Les franchissements irréguliers des frontières extérieures de l’UE ont reculé de 26% en 2025, avec près de 178 000 détections, soit le seuil le plus bas enregistré depuis 2021, selon le bilan annuel publié jeudi 15 janvier par l'agence Frontex.
La route de la Méditerranée centrale est restée la plus empruntée, avec des niveaux de détection globalement similaires à ceux de 2024 et des départs prédominants depuis la Libye, tandis que les détections sur la route ouest-africaine ont chuté d’environ deux tiers, en lien avec la baisse des départs depuis la Mauritanie, le Maroc et le Sénégal. Les trois nationalités les plus fréquemment identifiées aux frontières de l'UE étaient les Bangladais, les Égyptiens et les Afghans.

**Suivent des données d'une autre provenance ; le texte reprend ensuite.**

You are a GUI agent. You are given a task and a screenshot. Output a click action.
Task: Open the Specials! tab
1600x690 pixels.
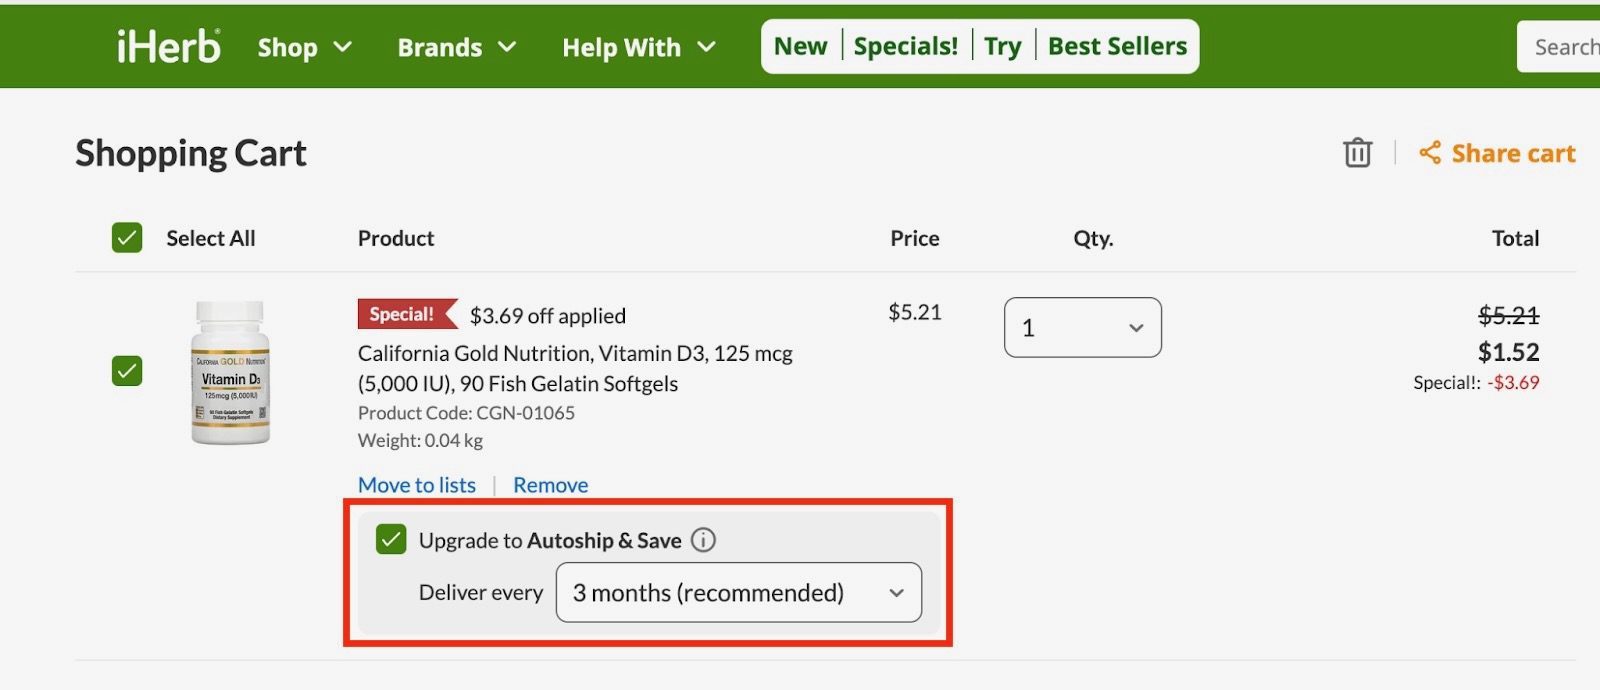coord(905,46)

Dans son bilan, Frontex souligne que 2026 sera une année « charnière », avec l’entrée en application du 'Pacte sur l'Asile et la Migration', le déploiement complet de l’Entry/Exit System (EES) et le lancement prévu du 'Système européen d'autorisation et d'information concernant les voyages' (ETIAS).
L’agence appelle néanmoins à la vigilance, soulignant que l’UE fait déjà face aux tentatives d'« acteurs hostiles » d’exploiter les flux migratoires pour mettre sous pression ses frontières extérieures.